Last week at the Silverado Resort in Napa, CA, AppsFlyer hosted their Mobile Attribution & Marketing Analytics (MAMA) Summit, which Drivemode attended. An exclusive event for marketing leaders in the mobile space, speakers from Adobe, Johnson & Johnson, Facebook, The Weather Channel and more shared insights on mobile-first development, building brands on mobile, and mobile ad fraud.
The keynote speaker of the event was Billy Beane, the General Manager of the Oakland A's, whom you may remember as the focus of Moneyball. As anyone who has seen or read Moneyball would expect, Beane's talk was filled with valuable insights into how analytics can lead the way to success. Here were three key points we took away from the talk.

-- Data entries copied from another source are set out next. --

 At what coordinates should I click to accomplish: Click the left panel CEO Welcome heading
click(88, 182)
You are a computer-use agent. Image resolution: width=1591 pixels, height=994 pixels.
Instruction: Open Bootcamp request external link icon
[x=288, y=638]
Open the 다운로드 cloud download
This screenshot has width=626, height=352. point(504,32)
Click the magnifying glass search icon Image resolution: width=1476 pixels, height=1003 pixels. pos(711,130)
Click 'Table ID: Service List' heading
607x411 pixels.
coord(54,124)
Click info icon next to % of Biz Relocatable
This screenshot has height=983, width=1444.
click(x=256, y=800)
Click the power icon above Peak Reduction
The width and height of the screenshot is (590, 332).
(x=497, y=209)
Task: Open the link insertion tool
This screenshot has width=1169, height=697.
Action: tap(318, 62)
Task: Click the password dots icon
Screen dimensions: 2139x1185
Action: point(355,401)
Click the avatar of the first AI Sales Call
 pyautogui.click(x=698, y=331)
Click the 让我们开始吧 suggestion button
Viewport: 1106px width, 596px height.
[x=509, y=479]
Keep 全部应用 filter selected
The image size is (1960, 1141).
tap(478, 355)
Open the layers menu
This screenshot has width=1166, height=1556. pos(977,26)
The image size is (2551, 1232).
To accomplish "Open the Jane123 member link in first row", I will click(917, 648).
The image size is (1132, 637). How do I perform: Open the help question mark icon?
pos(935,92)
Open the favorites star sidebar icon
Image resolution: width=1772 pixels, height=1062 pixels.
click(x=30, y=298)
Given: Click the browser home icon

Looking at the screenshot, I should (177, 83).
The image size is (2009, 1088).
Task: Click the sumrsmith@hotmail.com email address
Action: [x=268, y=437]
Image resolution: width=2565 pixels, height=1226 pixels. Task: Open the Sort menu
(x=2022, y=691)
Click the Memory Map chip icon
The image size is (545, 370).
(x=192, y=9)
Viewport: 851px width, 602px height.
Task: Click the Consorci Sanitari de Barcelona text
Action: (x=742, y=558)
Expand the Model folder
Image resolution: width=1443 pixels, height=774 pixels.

Measure What Matters For You
Don't rely solely on globally-accepted or traditional "key performance indicators" when determining what success looks like for your company or your product. When Beane bucked traditional, long-standing baseball KPIs and looked deeper into performance analytics, he found value in new places that gave him an edge. Carefully choose metrics specifically relevant for your product to develop around and optimize on those.
Leverage Your Limitations
Beane's salary budget for 2002 was 35% of the Yankees budget, but he was still able to get his team to the playoffs in 2002 and 2003. With substantially limited resources, it was imperative that Beane find the most undervalued players and create a replicable system that would lead to continued success. His limitation necessitated a disruptive solution that would ultimately define him. In saturated, attention-fatigued markets, find the value in the undervalued, work on it, perfect it, and bring it to an audience looking for the win only you can provide.
Be Ready To Set A Trend
Beane directly addressed how all sports are now moving toward advanced analytics. In many ways, the popularity of the book Moneyball and the sabermetric methods shared in it have reduced the edge Beane had created for the A's. Beane set a trend which ultimately resulted in diminishing returns as more competitors found success using his very methods. On the upside, more market for measurement ensures tools are better honed, more accessible, and always improving. But once you become a market leader, your methods will be studied and replicated, so rest on your laurels at your peril.